#### [Task description]
Please rewrite the listing from its start through the line containing "click(117, 74)", replacing "screenshot" with "screen capture" everywhere and leaving everything else unchanged.

START Raw data

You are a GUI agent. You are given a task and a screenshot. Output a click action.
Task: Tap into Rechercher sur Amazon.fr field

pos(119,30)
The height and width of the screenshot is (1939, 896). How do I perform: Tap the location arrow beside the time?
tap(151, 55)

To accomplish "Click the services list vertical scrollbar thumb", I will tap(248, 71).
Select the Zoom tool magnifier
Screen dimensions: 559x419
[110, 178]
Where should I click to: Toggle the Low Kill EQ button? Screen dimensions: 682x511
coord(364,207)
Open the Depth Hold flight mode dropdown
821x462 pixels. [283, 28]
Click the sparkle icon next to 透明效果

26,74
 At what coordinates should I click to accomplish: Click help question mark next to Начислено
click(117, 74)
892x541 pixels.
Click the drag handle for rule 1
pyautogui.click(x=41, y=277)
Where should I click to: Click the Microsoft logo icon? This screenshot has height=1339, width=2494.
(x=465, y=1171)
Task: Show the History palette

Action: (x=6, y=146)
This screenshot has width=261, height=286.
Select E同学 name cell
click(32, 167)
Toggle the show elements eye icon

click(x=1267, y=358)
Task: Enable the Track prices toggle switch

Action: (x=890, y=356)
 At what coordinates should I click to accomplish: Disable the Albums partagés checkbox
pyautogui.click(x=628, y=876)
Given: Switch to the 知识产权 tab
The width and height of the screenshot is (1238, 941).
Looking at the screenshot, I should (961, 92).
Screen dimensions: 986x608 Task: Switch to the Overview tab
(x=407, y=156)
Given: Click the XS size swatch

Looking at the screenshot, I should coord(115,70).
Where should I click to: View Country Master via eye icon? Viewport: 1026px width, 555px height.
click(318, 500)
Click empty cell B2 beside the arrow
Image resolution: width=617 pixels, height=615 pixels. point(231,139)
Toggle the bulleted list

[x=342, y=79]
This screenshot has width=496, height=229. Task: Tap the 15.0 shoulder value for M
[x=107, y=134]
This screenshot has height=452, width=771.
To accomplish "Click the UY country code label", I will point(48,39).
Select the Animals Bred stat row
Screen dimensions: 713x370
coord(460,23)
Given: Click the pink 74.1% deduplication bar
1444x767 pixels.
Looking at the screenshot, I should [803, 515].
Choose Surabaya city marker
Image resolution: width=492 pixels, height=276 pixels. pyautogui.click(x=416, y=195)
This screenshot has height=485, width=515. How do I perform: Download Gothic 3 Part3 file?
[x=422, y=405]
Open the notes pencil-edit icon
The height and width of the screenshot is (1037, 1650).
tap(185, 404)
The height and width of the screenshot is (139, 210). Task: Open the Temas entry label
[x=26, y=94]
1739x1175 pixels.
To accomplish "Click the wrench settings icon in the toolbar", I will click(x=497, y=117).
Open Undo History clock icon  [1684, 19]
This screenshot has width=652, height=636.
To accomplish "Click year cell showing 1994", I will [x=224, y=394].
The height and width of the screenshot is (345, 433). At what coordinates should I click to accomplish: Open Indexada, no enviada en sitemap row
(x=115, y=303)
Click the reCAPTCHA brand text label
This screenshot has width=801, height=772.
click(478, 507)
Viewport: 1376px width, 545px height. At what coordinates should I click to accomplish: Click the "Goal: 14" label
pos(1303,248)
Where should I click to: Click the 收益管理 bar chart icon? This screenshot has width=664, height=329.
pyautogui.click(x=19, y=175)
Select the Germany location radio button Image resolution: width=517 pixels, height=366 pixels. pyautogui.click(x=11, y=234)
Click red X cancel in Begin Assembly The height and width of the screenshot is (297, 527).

END Raw data

#### [Written response]
You are a GUI agent. You are given a task and a screen capture. Output a click action.
Task: Tap into Rechercher sur Amazon.fr field

pos(119,30)
The height and width of the screen capture is (1939, 896). How do I perform: Tap the location arrow beside the time?
tap(151, 55)

To accomplish "Click the services list vertical scrollbar thumb", I will tap(248, 71).
Select the Zoom tool magnifier
Screen dimensions: 559x419
[110, 178]
Where should I click to: Toggle the Low Kill EQ button? Screen dimensions: 682x511
coord(364,207)
Open the Depth Hold flight mode dropdown
821x462 pixels. [283, 28]
Click the sparkle icon next to 透明效果

26,74
 At what coordinates should I click to accomplish: Click help question mark next to Начислено
click(117, 74)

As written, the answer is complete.